I hardly think my transition into adulthood is complete. College life, with its insignificant tests and grades and ignorance of most things financial, should never be mistaken for real life. Still, I have noticed my own shift toward (or increase in?) stoicism, especially when choosing what to throw out while cleaning. I choose to be unfeeling where sometimes my mom can't (or perhaps couldn't, since under my influence and her own will her sentimentality has now started hardening too). After that first summer of de-cluttering in 2008, it became clear that we didn't have enough physical space to afford being sentimental with our possessions.
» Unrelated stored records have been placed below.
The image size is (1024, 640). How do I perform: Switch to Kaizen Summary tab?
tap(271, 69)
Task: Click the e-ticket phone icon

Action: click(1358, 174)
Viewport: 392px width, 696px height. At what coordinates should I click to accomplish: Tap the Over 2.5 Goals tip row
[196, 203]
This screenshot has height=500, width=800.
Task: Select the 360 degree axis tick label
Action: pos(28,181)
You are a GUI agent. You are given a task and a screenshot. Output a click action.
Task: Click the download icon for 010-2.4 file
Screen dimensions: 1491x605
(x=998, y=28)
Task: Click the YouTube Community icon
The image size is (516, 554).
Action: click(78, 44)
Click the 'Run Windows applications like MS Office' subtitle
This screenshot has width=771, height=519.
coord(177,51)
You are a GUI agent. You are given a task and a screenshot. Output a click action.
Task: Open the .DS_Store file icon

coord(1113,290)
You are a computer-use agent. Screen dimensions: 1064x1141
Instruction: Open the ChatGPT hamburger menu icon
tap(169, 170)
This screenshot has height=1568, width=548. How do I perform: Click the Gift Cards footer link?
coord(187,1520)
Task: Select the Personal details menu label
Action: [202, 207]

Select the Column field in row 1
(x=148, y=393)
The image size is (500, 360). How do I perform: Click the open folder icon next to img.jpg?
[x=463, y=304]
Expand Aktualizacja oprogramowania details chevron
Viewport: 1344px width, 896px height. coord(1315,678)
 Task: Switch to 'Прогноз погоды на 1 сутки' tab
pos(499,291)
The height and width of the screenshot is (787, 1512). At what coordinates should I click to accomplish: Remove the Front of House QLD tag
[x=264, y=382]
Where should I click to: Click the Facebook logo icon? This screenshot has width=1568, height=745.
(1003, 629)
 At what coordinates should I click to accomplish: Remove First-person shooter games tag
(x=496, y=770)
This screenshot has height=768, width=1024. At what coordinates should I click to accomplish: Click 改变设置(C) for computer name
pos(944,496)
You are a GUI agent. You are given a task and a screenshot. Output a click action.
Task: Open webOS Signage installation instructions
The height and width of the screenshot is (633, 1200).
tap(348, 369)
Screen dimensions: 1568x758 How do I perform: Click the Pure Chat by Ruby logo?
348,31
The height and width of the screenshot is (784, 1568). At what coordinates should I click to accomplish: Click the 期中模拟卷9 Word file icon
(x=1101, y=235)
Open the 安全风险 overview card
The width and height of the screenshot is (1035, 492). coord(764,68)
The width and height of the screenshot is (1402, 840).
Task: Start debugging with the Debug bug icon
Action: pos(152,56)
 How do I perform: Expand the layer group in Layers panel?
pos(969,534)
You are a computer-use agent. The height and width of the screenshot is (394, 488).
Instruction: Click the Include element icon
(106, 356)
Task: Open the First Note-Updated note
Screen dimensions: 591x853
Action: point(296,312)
Even the smallest reminders of my childhood continue to be tossed in the "recycle" pile - endearing drawings of "parnsass jazmin" from Aladdin, countless adorable art projects, knickknacks formerly treasured for some nostalgic value...
I do worry that thirty or fifty years from now, I will regret erasing the things that I'm sure I would have loved to rediscover as an old lady with a family and grandchildren (?!). I've already let them soak in a closet of memories and enjoyed finding them as forgotten treasures at 21, so imagine the warm and fuzzy feeling of nostalgia matured for a few more decades. If a twenty-something smiles fondly at precious childhood misspellings and past obsessions (pages and pages of X-Men stick figures and Ninja Turtles with pizzas, anyone?) I'm sure a forty-something should at least tear up a little. And honestly, who doesn't relish that nostalgic misty feeling?
In fact, I think there is a fine line between the sentimentality and nostalgia of a "normal" person and a hoarder. We always cherish the good times of our past when we think about them. I will admit to even revisiting activities and environments of my past to recreate that comfort zone, reading old favorite books and personal journals or reminiscing with friends to bring myself back. Having physical symbols of that old comfort zone we can keep forever can feel incredibly fulfilling. We attach a lot to mementos, and I have seen firsthand how hard it can be to toss things like drawings from our grade school selves; they can seem like gifts from our past to our present, and discarding a gift can be a hugely symbolic act.
It's difficult and inadvisable to choose between one extreme (saving everything) and the other (discarding everything). I'm grateful that today we have so many alternatives that let us have our cake and eat it too; we can store memories digitally through photos or words while keeping the clutter down. I think even writing words that aren't directly about the things I've let go, words that instead record my emotional processing of the things, can work. Lifehacker did a step-by-step guide to sorting through memorabilia yesterday. For our family's purposes, I think sacrificing tangible souvenirs is the only way we'll get anywhere.
But I'll still have my cake. Just in another form.